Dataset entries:
Segment Open
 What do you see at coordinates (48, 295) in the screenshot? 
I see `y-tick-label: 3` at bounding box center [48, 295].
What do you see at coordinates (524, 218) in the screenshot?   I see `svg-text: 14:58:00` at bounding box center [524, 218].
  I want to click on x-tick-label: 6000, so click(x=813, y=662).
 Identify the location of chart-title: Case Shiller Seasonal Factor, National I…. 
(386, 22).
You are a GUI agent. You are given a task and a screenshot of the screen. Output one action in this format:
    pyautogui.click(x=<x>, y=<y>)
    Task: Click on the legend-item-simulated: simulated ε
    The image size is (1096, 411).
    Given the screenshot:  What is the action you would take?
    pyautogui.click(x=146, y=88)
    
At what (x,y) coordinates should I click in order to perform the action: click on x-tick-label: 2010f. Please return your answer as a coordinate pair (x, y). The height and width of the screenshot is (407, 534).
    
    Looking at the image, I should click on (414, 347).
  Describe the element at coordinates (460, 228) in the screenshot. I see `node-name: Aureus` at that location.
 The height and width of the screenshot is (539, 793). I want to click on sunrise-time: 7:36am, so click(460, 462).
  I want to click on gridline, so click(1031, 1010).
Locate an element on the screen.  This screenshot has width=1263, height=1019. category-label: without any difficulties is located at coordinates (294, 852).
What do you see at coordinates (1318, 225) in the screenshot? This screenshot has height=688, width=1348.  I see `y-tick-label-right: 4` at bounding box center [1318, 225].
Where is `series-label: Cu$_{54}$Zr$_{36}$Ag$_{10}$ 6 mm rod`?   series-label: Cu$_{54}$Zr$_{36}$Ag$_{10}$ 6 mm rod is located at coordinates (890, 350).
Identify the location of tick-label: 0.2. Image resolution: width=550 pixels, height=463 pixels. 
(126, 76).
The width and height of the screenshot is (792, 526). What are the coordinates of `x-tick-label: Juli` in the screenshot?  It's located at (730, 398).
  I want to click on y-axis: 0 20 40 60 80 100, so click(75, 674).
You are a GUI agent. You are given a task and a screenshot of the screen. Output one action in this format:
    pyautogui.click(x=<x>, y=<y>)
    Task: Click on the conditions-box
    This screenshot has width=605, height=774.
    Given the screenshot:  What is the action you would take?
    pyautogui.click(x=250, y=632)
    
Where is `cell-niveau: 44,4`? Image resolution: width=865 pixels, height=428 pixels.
Segment Closed
◆ To do ◆
Can you reproduce all of the data above exactly, line for line?

◆ Your solution ◆
 What do you see at coordinates (48, 295) in the screenshot? 
I see `y-tick-label: 3` at bounding box center [48, 295].
What do you see at coordinates (524, 218) in the screenshot?   I see `svg-text: 14:58:00` at bounding box center [524, 218].
  I want to click on x-tick-label: 6000, so click(x=813, y=662).
 Identify the location of chart-title: Case Shiller Seasonal Factor, National I…. 
(386, 22).
You are a GUI agent. You are given a task and a screenshot of the screen. Output one action in this format:
    pyautogui.click(x=<x>, y=<y>)
    Task: Click on the legend-item-simulated: simulated ε
    The image size is (1096, 411).
    Given the screenshot:  What is the action you would take?
    pyautogui.click(x=146, y=88)
    
At what (x,y) coordinates should I click in order to perform the action: click on x-tick-label: 2010f. Please return your answer as a coordinate pair (x, y). The height and width of the screenshot is (407, 534).
    
    Looking at the image, I should click on (414, 347).
  Describe the element at coordinates (460, 228) in the screenshot. I see `node-name: Aureus` at that location.
 The height and width of the screenshot is (539, 793). I want to click on sunrise-time: 7:36am, so click(460, 462).
  I want to click on gridline, so click(1031, 1010).
Locate an element on the screen.  This screenshot has width=1263, height=1019. category-label: without any difficulties is located at coordinates (294, 852).
What do you see at coordinates (1318, 225) in the screenshot? This screenshot has height=688, width=1348.  I see `y-tick-label-right: 4` at bounding box center [1318, 225].
Where is `series-label: Cu$_{54}$Zr$_{36}$Ag$_{10}$ 6 mm rod`?   series-label: Cu$_{54}$Zr$_{36}$Ag$_{10}$ 6 mm rod is located at coordinates (890, 350).
Identify the location of tick-label: 0.2. Image resolution: width=550 pixels, height=463 pixels. 
(126, 76).
The width and height of the screenshot is (792, 526). What are the coordinates of `x-tick-label: Juli` in the screenshot?  It's located at (730, 398).
  I want to click on y-axis: 0 20 40 60 80 100, so click(75, 674).
You are a GUI agent. You are given a task and a screenshot of the screen. Output one action in this format:
    pyautogui.click(x=<x>, y=<y>)
    Task: Click on the conditions-box
    This screenshot has width=605, height=774.
    Given the screenshot:  What is the action you would take?
    pyautogui.click(x=250, y=632)
    
Where is `cell-niveau: 44,4`? Image resolution: width=865 pixels, height=428 pixels.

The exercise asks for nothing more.